We may be in danger of losing the original creative power, originality, and poeticism of the icon. There is no need here to refer again to the much-discussed question of the copying and imitation of old icons, which destroys authenticity. But it is worthwhile reflecting on what form the poeticism of the icon can take today. Of course there are no recipes in poetry. However, we can identify some errors that are repeated in the practice of iconography and that are responsible for the loss of poeticism. If poetry is nourished by imagination and vision and dreams, then we must learn to be taught by the old icons in a way that embraces our own modern visions and dreams.

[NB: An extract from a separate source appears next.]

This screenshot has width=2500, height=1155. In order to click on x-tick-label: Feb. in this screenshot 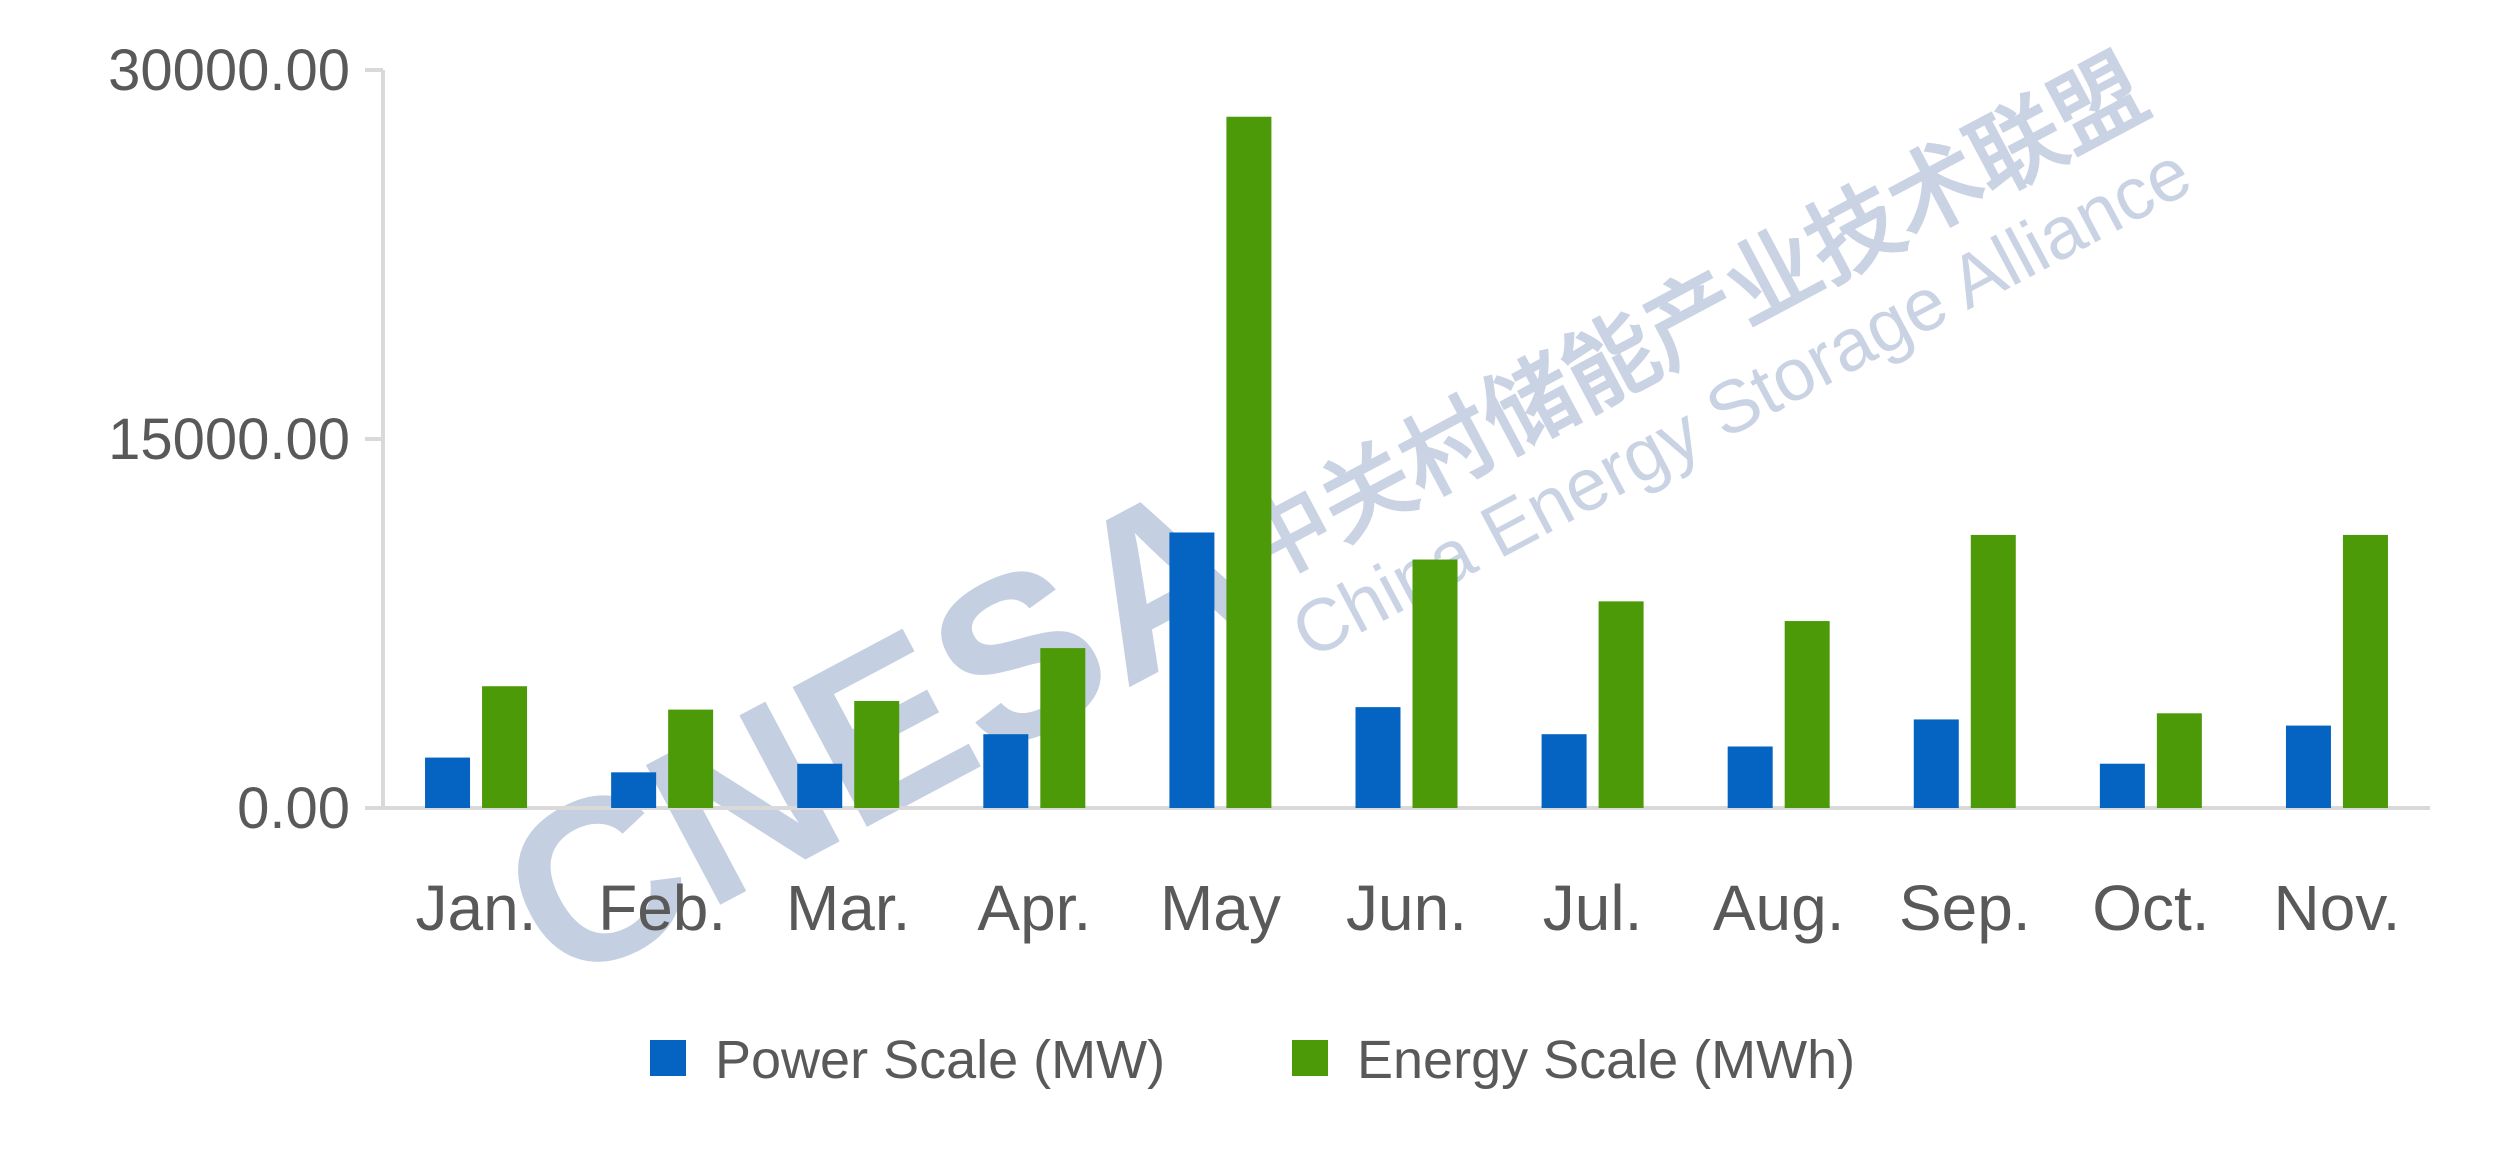, I will do `click(662, 908)`.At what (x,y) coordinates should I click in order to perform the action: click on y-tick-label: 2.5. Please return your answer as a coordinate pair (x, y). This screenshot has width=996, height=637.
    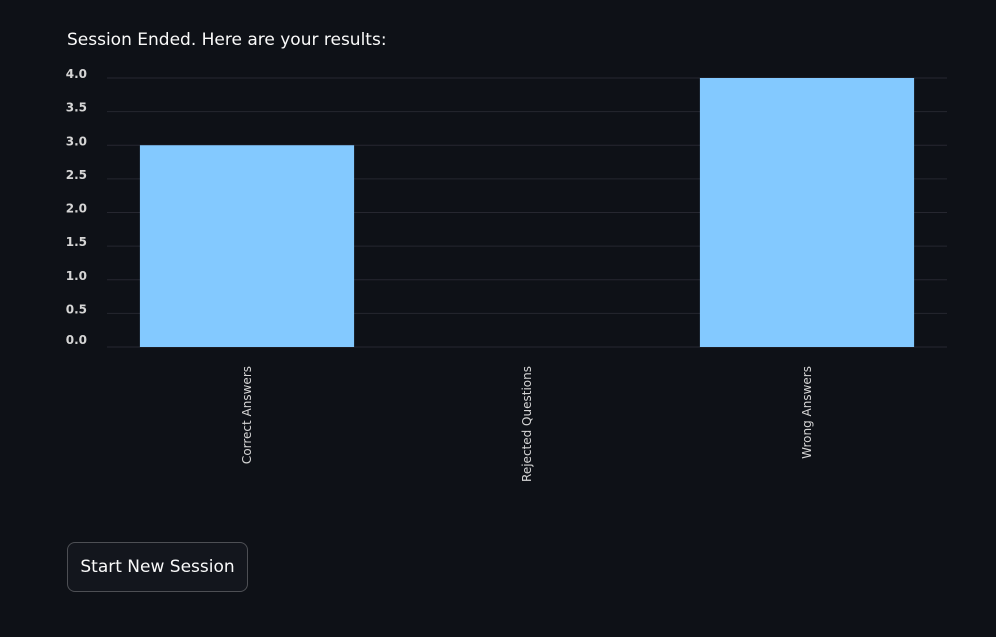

The mindset that everything was already imagined in the old icons is bad for contemporary iconographic production. There is nothing that is seen by the eyes of all painters in the same way. And the hands of all painters have innumerable alternatives for producing the same thing. If you see an icon just as you wake up from sleep, your imagination will give you some qualities that, if you put them in the picture you paint, it will give it freshness. If, before you start the icon, you daydream, you do nothing but think, this reflection opens your perception of the icon. If you look, as though gazing at a photo upside down, your imagination will reveal other worlds and other topics to paint. These and other such thoughts are born from the realization that the icon has become “standardized” by many imitations, repetitions, and replicas. These repetitions have thickened or darkened the outlines of people and clothing, rocks and buildings. The presence of a thick, rigid, and non-flexible line is very intense in modern iconographic works. Try to shake the lines a bit, to climb, to make it look like they are not brightly colored and perfect as the computational contours. Why do you use your computer to learn how to draw a perfect line or a perfect circle, rather than learning a straight line from the horizon, and circles from the full moon? Try to describe a face or the silhouette of a Saint, not with dark colors, but with a bright presence, or even with yellow or white color. Think that existence is spilling out of its shape and its outline. Leave some part of the picture uncovered by color, unpainted. Or paint two different foundational layers under the same garment or building or mountain. Make a cypress plain turquoise and, rather than adding light to it, shade it with a transparent indigo. Put the trees in a white composition. That is, do not paint it but leave the substrate uncoated and unpainted. These, and other things that we could say, do not teach us to write painterly poetry. They help us, however, to clear away the rust that has accumulated, and that hide the poetry of the ancient icons.